La joven descarada
Estaba alegre, la joven. Yo estaba sentado en un banco del
parque que tengo enfrente de casa, leyendo el periódico y con mi perrita Pizca
sobre mis piernas (Pizca es pequeña y mimosa), cuando una joven, quizás de unos
veinte años, se sentó a mi lado, sonriendo. La miré, no era para menos: joven,
bella, alegre. Pero no dije nada. “Hola”, me dice. “Hola”, le digo. “Eres muy
atractivo”. “¡Vaya! Gracias”, respondí aturdido. “Es verdad… y te lo debo
decir, ¿no?”. “Pues… no sé, bueno, sí, gracias. Tú también eres muy atractiva.
Y muy joven”. “Sí, soy guapa, ¿no? Y joven, veintiún años”. “¡Quién pudiera!”.
“¿Te gustaría tener ahora veintiún años?”.”Sí, claro”. “¿Y qué harías?”. “Pues
no lo sé, disfrutar de la juventud, supongo”. “¿Ligarías conmigo?”. “¡Seguro!”.
“¿Y ahora?”. “Bueno, verás, yo... eres muy joven”. “Sí, veintiún años”. “Sí, y
yo soy viejo para ti”. “Me gustan los hombres maduros”. “Bien…”. “Y tú me
gustas. Te he venido observando estos días. Te he visto aquí con un hombre
mayor, con una mujer muy guapa, mayor también, con un hombre con un sombrero…
Hablabas con ellos y parecías pasarlo bien”. “Sí, así es. Me gusta hablar con
la gente”. “Y a mí. Por eso me he acercado”. “Un detalle, que te agradezco”.

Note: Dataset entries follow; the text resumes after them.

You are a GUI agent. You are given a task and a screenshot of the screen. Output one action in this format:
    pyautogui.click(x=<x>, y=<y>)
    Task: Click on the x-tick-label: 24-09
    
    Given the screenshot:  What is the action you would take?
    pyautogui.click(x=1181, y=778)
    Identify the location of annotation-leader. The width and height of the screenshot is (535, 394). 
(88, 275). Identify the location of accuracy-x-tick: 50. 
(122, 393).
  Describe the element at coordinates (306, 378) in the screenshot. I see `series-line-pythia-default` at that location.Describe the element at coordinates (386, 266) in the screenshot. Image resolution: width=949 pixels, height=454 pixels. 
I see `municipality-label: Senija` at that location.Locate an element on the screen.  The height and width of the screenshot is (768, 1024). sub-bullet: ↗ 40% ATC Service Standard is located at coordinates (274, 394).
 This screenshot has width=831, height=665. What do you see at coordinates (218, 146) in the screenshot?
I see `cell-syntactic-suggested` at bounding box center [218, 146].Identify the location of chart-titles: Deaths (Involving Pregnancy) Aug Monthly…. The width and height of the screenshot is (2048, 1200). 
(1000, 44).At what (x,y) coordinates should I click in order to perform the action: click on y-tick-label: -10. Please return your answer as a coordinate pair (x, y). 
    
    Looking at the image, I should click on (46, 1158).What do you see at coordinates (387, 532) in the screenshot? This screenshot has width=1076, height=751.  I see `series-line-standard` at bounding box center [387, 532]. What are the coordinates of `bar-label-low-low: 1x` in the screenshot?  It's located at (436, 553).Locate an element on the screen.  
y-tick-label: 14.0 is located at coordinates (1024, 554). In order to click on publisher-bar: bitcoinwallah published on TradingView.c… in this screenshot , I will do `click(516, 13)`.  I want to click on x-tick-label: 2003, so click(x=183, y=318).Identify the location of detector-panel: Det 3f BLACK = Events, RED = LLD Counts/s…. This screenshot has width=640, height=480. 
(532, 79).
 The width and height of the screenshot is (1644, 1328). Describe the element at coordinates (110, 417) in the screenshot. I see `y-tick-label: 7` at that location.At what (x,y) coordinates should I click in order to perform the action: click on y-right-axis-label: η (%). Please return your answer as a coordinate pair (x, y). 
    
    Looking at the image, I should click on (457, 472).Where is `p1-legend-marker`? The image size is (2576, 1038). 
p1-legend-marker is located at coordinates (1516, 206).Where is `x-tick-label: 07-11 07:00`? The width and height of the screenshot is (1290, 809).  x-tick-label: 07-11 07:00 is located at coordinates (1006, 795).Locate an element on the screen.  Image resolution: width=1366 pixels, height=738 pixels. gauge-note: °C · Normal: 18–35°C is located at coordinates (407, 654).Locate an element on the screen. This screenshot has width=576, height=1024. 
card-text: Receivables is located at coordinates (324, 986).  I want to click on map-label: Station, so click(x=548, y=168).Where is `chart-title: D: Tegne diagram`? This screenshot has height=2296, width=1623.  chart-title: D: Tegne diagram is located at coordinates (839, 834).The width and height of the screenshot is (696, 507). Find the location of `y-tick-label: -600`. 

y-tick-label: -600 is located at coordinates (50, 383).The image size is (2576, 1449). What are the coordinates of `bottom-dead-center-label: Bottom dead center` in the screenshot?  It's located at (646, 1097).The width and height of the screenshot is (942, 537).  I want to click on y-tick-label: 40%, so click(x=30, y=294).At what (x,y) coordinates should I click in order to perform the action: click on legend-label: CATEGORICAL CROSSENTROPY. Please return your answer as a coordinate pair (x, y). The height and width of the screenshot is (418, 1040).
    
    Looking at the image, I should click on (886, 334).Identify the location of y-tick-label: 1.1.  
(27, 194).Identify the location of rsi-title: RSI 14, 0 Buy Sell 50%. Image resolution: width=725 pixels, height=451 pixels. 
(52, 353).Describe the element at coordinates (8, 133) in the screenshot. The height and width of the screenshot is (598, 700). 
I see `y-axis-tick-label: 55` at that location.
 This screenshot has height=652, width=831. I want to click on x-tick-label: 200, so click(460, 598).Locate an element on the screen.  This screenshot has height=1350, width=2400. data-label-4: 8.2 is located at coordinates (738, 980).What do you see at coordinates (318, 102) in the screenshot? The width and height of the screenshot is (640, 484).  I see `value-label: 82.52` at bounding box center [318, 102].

“Pero no lo he hecho sólo por hablar”. ‘¡Ah!, ¿no?”. “No. Es que me gustas, ya
te lo dije”. “Eres muy amable”. “No, soy egoísta. Mira, si tú me gustas, y nos
conocemos, sería absurdo que no te lo dijera, ¿no?”. “Pues no sé”. “Sí, lo
sería. Tú me gustas, me encanta verte de cerca, me encanta hablar contigo… y me
encantarían otras cosas”. “¿Otras cosas? Cómo cuáles”. “¿Necesitas que te las
diga? ¿No tienes imaginación?”. “Sí, supongo, claro, pero quizás soy muy mayor
para eso”. “¿Para qué?”. “Para eso que piensas”. “¿Y qué pienso?”. “No sé,
dímelo tú”. “¿Sabes? Te imagino acariciando mi espalda y un cosquilleo
delicioso recorre mi cuerpo. Mira, se me pone el bello de punta”. “Pero ¿no te
parece arriesgado? No me conoces”. “Sí, ya te conozco, eres buena persona,
seguro, y me gustaría que me acariciaras la espalda. ¿Me das unos masajes en el
cuello?”. “¿Aquí?”. “Sí, no es nada malo, ¿no?”. “No, no, por supuesto”.
“Espera que me bajo un poco la camiseta. Ya. Empieza suave”. “Sí”. “Me estás poniendo”.
“Oye, preciosa, mejor lo dejamos, ¿no?”. “No. Sigue, sigue”.